At the next session, the girl brings a One Direction CD and we listen to her favorite song, What Makes You Beautiful (2011). In a subsequent session, I suggest the following: “Let's pretend we're at a One Direction concert. The group takes the stage. Flashing lights. We call their names. At the top of our voices we shout: "Nile, Zayn, Liam, Harry, Louie!" and burst into laughter. Over the following weeks, the teens invent stories about a Greek vacation, riding invisible donkeys, sunbathing, and swimming together in a sparkling sea. A boy with autism can only join improvisations if he first imitates a radio quiz by shouting "We have a winner!"

At the beginning of each session, we call out the names of the band members. Last week, before school holidays, we sing together: "Don't you know you're beautiful, That's what makes you beautiful..."

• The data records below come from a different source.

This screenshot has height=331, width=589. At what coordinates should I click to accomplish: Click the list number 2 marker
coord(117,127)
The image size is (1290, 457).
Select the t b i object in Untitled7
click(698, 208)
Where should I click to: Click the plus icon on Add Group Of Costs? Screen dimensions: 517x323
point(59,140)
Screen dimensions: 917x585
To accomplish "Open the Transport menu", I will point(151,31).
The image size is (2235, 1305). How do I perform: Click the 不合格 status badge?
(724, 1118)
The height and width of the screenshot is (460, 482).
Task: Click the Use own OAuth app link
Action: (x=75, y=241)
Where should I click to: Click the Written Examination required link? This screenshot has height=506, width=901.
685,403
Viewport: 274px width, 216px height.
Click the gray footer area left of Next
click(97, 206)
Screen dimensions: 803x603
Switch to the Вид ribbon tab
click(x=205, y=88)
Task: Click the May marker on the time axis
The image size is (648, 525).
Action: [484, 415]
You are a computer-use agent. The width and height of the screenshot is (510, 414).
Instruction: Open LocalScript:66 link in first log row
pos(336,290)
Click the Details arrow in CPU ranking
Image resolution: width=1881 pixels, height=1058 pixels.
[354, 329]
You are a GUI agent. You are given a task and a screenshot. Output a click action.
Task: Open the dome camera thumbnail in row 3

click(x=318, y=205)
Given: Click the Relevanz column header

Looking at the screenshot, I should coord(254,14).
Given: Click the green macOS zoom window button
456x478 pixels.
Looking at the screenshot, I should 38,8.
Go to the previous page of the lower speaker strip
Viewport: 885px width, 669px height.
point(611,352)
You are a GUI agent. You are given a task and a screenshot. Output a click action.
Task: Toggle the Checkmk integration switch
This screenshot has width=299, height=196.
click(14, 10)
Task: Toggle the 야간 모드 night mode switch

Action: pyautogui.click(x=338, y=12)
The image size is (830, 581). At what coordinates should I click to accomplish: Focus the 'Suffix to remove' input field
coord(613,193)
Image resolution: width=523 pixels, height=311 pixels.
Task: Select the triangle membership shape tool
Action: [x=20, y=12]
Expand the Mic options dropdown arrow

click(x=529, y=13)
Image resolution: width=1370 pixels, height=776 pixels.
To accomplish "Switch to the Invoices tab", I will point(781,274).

In her article "Society and Culture" (1960), Arendt wrote that

without the beauty of man-made, worldly things that we call works of art, without the radiant glory in which the potential imperishability of the world and in the world is revealed, all human life would be futile and no greatness could stand.
Despite all this, the word "creative" sits awkwardly in my mouth, with its connection to pop psychology: a corporate feast feeding on "capitalist realism," gurus in collarless shirts holding hands, sticking hearts to walls. As a practitioner of the game, I have serious doubts about the formulaic, universal doctrines of the game. I view play and creation as intimate, personal activities. Their power in changing the individual is their Locus Solus. In Fragment 52, Heraclitus describes the Aeon, cosmic time, as a child at play, play as a metaphor for the ever-living cosmic fire pur aizoon, "lightning that governs everything." We can and should share imaginary actions, but our imaginations - if they are to empower us, turn us upside down and keep us up at night because we are beings who desire - must be allowed to burn with a unique bright light.